Consumer spending growth is slowing as the economy settles down amid higher interest rates intended to reduce inflation, National Retail Federation chief economist Jack Kleinhenz noted in the August NRF Monthly Economic Review.
The second quarter Personal Consumption Expenditures Price Index, the inflation measure the United States Federal Reserve prefers, was at 3.7% year over year, down from 4.9% in the first quarter but still above the Fed’s target of 2%, Kleinhenz said. The Federal Reserve responded by raising base interest rates another quarter point in July to a range between 5.25% and 5.5%, the highest level since January 2021.
Although the Fed still faces “a tricky job” in trying to control inflation without triggering a recession, “the current framework clearly increases the chance of a slower economy,” Kleinhenz said.
The full impact of rising interest rates on the economy is difficult to predict but revolving credit, a measure mostly consisting of credit cards, contracted by nearly $1 billion in June. At this point, consumers seem less likely to use credit cards to fund purchases given rising interest rates, Kleinhenz said.
The labor market is also in lower gear. The 185,000 jobs added in June was the lowest number since the depths of the COVID-19 pandemic in December 2020 and the 187,000 jobs added in July was only slightly more. There were 9.58 million job openings in June, down from 9.62 million in May, Kleinhenz maintained.

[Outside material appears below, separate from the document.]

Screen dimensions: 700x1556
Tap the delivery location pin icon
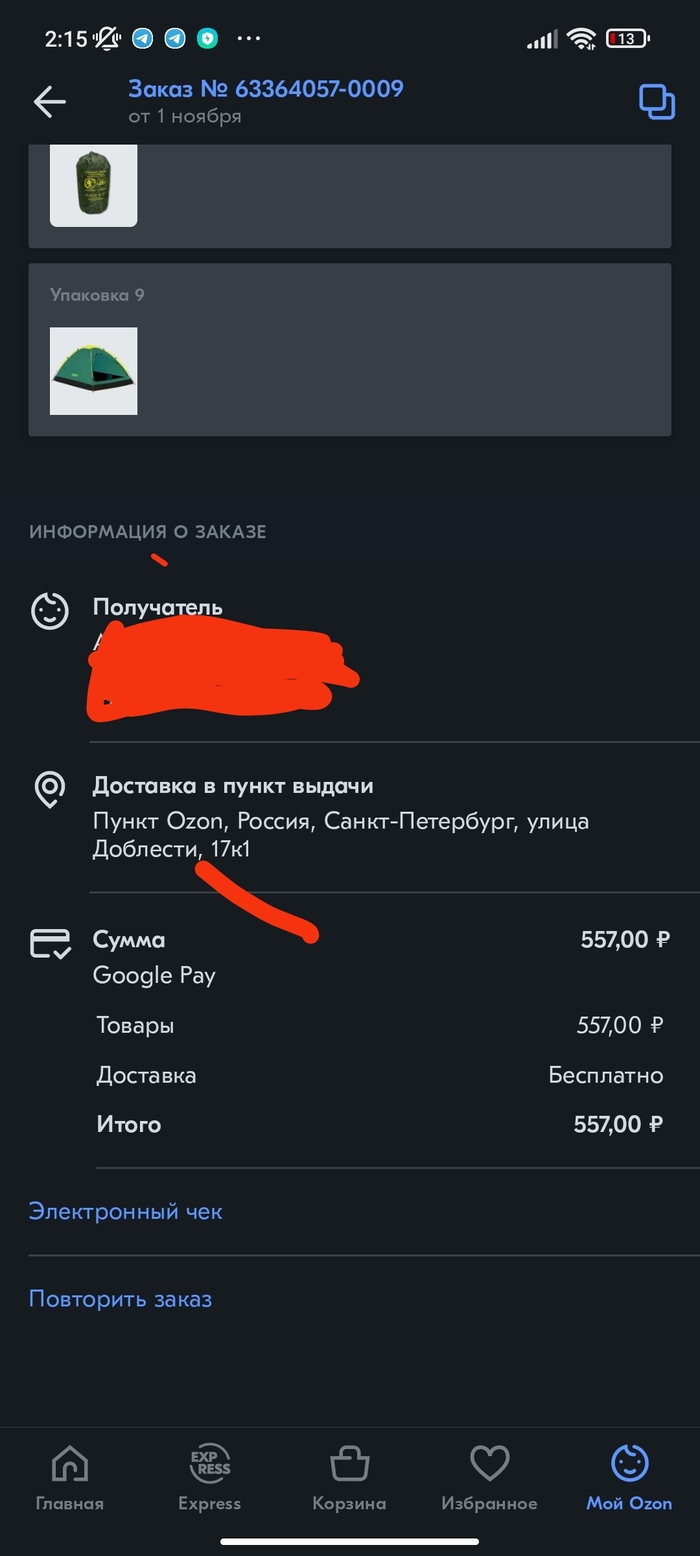coord(50,790)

“The economy was clearly more resilient in the first half of this year than many expected, and the consumer environment has been positive as inflation has slowed,” Kleinhenz said. “Nonetheless, there are ongoing economic challenges and questions, and the pace of consumer spending growth is becoming incrementally slower. Consumers are still spending but are under financial pressure and have been adjusting how much they buy while also shifting from goods to services. While job and wage gains have counterbalanced inflation, the stockpile of savings accumulated during the pandemic is dwindling and is no longer providing as much spending power as previously available.”